The creature that calls itself Kevalwor is a 16-legged spider with 16 eyes and 16 mouths.  All of its mouths are drooling and slobbering; where a droplet of drool hits a surface, it becomes a swarm of tiny spiders.  It is especially fond of crawling on heads for obvious reasons.  I hate spiders.  Hate.
One of the oddest is Jack.  Jack is a severed head with a spring jutting from the remains of each of its eyeballs.  They honestly look as if they burst outward from within the eyes themselves.  On the end of those eye-springs are crude and ironic boxes.  Their sole purpose in existing seems to be to function as a sick parody of jacks-in-the-box.  It occasionally and unceremoniously will flop its tongue about.  Its tongue is a mass of writhing earthworms, swollen with pus and one will occasionally explode to release a foul-smelling white substance.  It is from this pus-like goop that a misshapen, bloody chicken fetus will emerge only to squawk noisily and in great pain before dying.

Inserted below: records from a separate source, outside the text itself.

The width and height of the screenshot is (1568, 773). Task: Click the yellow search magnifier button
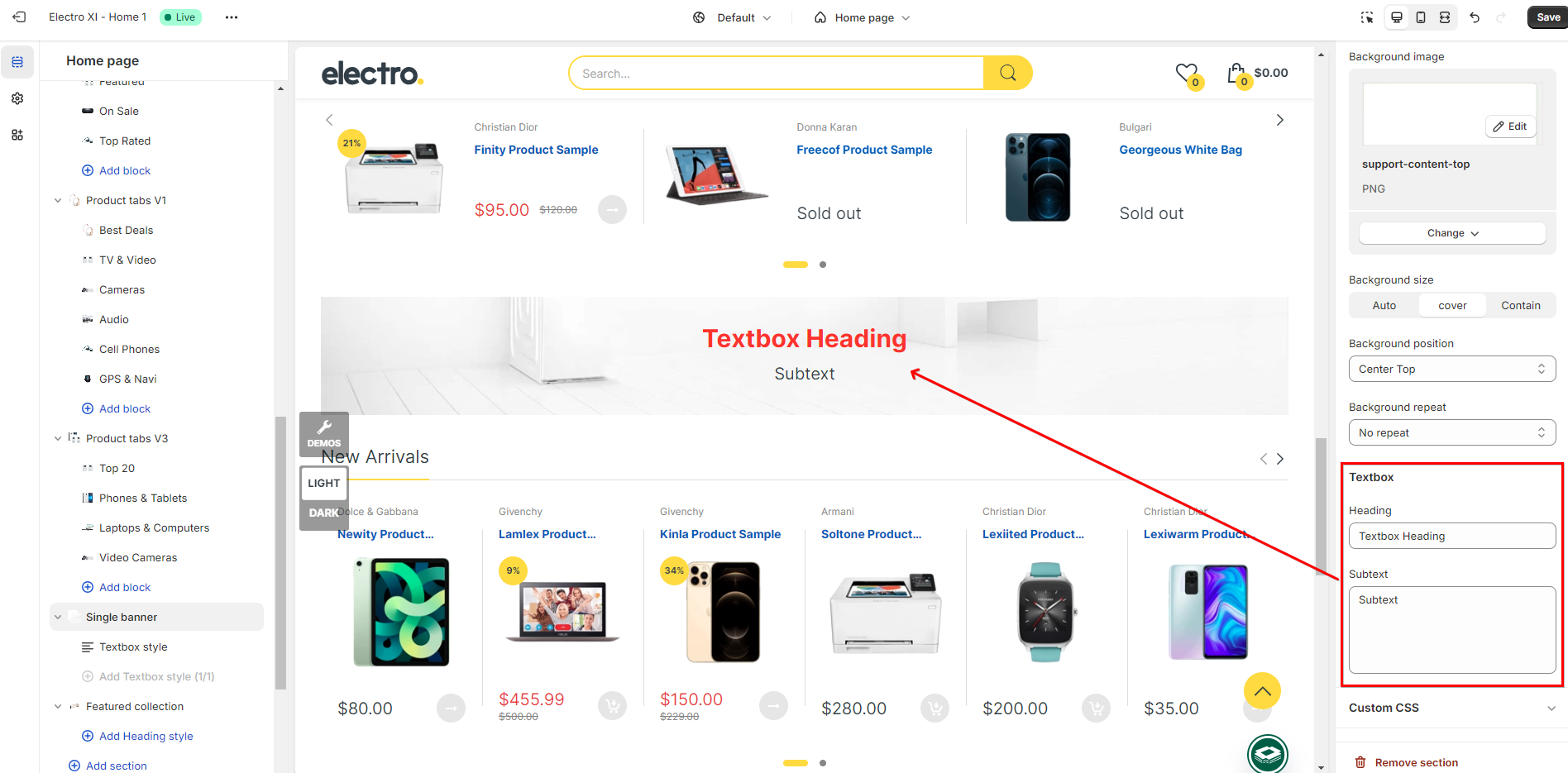[1007, 73]
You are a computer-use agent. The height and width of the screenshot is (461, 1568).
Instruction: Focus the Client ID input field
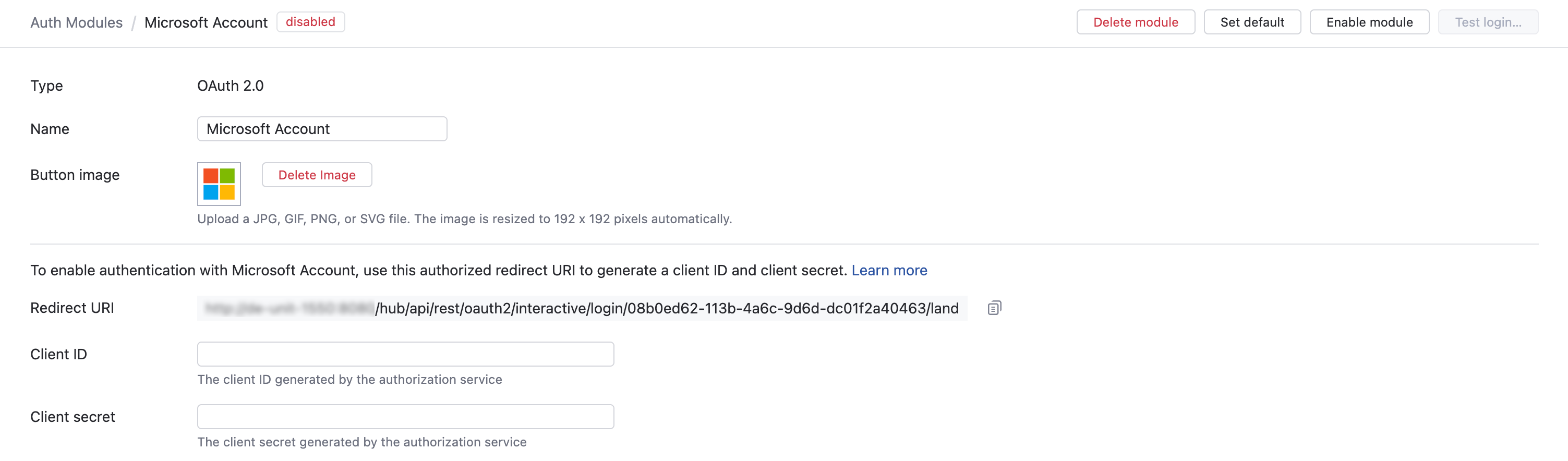point(405,354)
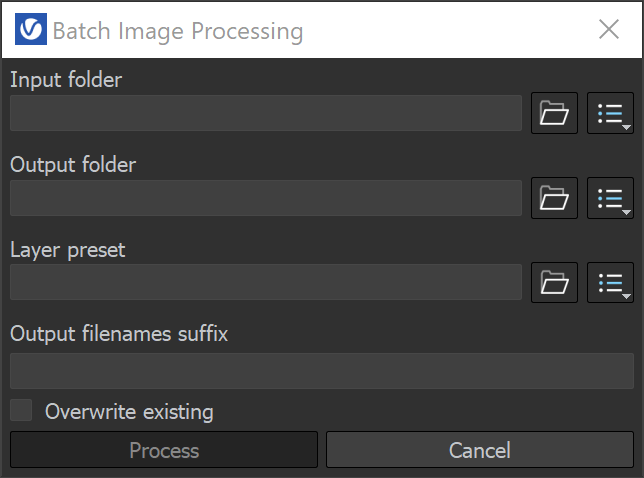
Task: Enable the Overwrite existing checkbox
Action: pyautogui.click(x=21, y=410)
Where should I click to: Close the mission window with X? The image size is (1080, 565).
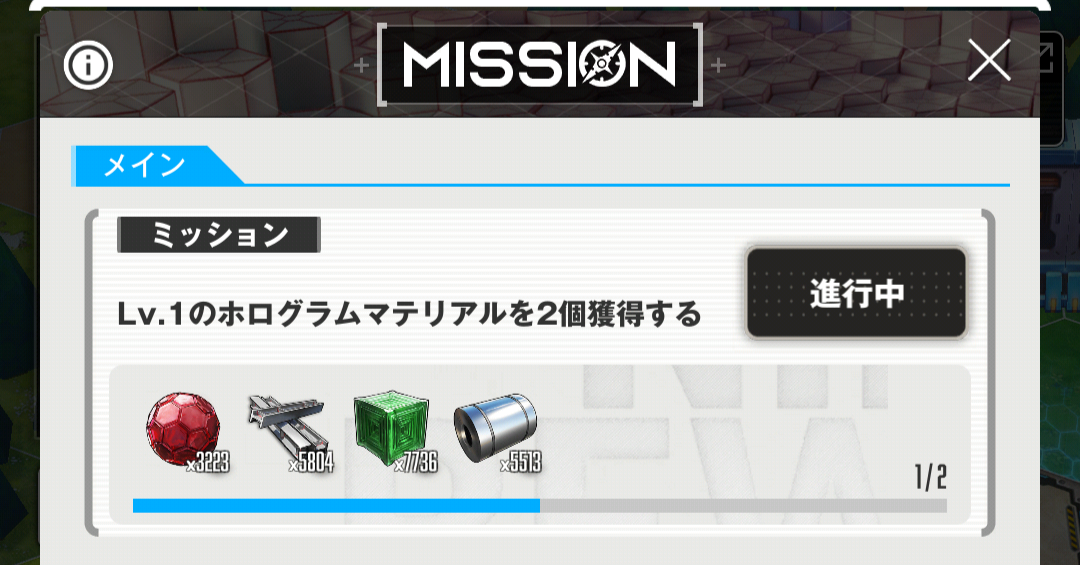click(x=989, y=60)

As much as I hate spiders, I would gladly wear Kevalwor as a hat if it never meant having to see Olee-o again.  Olee-o is a Rubik’s Cube, though each face of the blocks is a mouth that beckons you to solve it.  It whispers lies and horrible truths, and the only defense against its 3x3x3 gnashing mouths would be to try to solve the puzzle.  That’s its gimmick.  Once you are holding Olee-o, it will begin to eat your hands.  You become so engrossed in trying to solve it that you lose the ability to feel pain.  By the time you have lost your hands, you have undoubtedly gone completely mad.  Olee-o will berate you before attempting it and more so while holding it.  It’s unsolvable, though.  I dreamed so many times that people were tricked by it.  It should be obvious.  No two squares share the same color.  Once Olee-o has taken your hands, the cube breaks apart into a small swarm of gibbering blocks that I have seen strip a body clean far too many times for my own comfort.
Though there are only four entities in my head, they make a horrible amount of noise.  They say different things to different people, but they always say the same thing to me.  They want me to destroy them, I think.  I can’t imagine why these nightmarish creatures would tell me how to get rid of them.  They keep telling me I have to get them out of my head, whatever that means.